Высокое окно в кабинете выходило в прибольничный сад. Я подошел и открыл его – в ноздри ударил терпкий и тонкий запах – царственно белоснежный куст рос под самым окном.
– Чувствуешь запах? Это джельсомино, жасмин. Есть такая песня, – и я напел ей нашу с Клаудией песню:
I bei gelsomini rampicantiSotto la tua finestra son seccati.Fiori,fiori, fiori, fiori di primavera,Se tu non m’ ami morir`o di pena.Катя подняла голову, вслушиваясь, и прошептала, вздрагивающим голосом: «Я ее знаю, слышала».
– Слышала? От кого?
Она отвернула от меня лицо и почти беззвучно выдохнула: «От Лоренцо». Я подошел и взял ее лицо в ладони.
– Катя, ты плачешь из-за Лоренцо? Ты… ты его любишь?
Она перестала плакать, но упорно отводила взгляд в сторону.
– Катя, скажи, что тебя мучает? С тобой что-то случилось?
– Я не хочу убивать ребенка, – вдруг тихо и внятно произнесла она. – Ему уже три месяца, и он все чувствует и понимает, но даже если бы ему было всего три недели или даже три дня, он все равно уже живое существо. Я не хочу его убивать! – и она снова залилась слезами.
Севильяно – моя родная деревня. В центральной Италии таких много. Холмистая равнина, на которой рассыпались белые каменные домишки с красными крышами. В центре высокая церковь – Дуомо, по сторонам в уходящих вверх предгорьях – сады, виноградники.

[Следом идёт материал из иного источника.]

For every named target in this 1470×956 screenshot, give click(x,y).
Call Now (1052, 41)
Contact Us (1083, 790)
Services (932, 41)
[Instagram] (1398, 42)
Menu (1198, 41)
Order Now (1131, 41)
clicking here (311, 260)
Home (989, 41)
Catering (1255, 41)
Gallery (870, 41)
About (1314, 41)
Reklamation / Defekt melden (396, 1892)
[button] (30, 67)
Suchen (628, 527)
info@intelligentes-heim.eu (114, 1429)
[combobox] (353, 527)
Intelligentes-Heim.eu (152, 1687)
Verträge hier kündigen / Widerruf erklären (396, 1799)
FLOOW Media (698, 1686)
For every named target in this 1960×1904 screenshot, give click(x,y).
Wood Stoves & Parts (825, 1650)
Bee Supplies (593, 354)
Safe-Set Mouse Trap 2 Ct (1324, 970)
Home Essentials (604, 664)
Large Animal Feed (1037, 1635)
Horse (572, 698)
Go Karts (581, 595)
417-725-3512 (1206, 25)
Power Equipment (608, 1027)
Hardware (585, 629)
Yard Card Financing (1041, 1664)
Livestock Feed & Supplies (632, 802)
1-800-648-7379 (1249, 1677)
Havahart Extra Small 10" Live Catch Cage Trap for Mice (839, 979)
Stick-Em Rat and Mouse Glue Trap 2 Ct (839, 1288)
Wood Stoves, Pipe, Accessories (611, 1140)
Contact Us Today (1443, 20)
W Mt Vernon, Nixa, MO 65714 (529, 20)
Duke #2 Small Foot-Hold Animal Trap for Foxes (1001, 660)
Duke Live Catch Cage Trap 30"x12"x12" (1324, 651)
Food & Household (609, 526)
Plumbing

Когда я выйду на пенсию, я куплю здесь себе кусочек земли с маленьким домиком. На участке Клаудия обязательно посадит цветы и цветущий кустарник, а я, как уже говорил, разведу плантацию крыжовника.
Засыпая, я представляю себе картину: круглые, раздавшиеся вширь мощными ветвями кусты, усыпанные мохнатыми красноватыми ягодами. Почему-то эта картина меня успокаивает, и я проваливаюсь в сон, тем более, что очень устал за день и мое не слишком уже молодое тело нуждается в отдыхе.
Да, в последнее время я стал чувствовать, что тело уже далеко не так мне подвластно, как казалось совсем недавно. Ну да ничего, поживем еще и порадуемся жизни, как говорил мой покойный отец, простой крестьянин. Здесь в Севильяно, на деревенском кладбище, в семейном склепе, лежат они оба – мама и отец. Здесь же будем лежать и мы с Клаудией и мой брат Франческо.
Вот насчет детей не уверен – они могут разлететься по свету, да и просто могут не захотеть покоиться на простом деревенском кладбище. Лоренцо такое место последнего успокоения наверняка покажется слишком обыденным, неинтересным. Сильвия же над этим вопросом пока не задумывается, ей сейчас надо решать земные дела, например, как разъехаться с несчастным Микеле. Я уже предчувствую, что моя дочь захочет выгнать Микеле из дома, чтобы поселиться там со своим новым мужем. Куда тогда денется Микеле? Ну да ладно, нельзя зацикливаться на таких темах, ничего кроме сердечной боли они не принесут. Да, кладбище.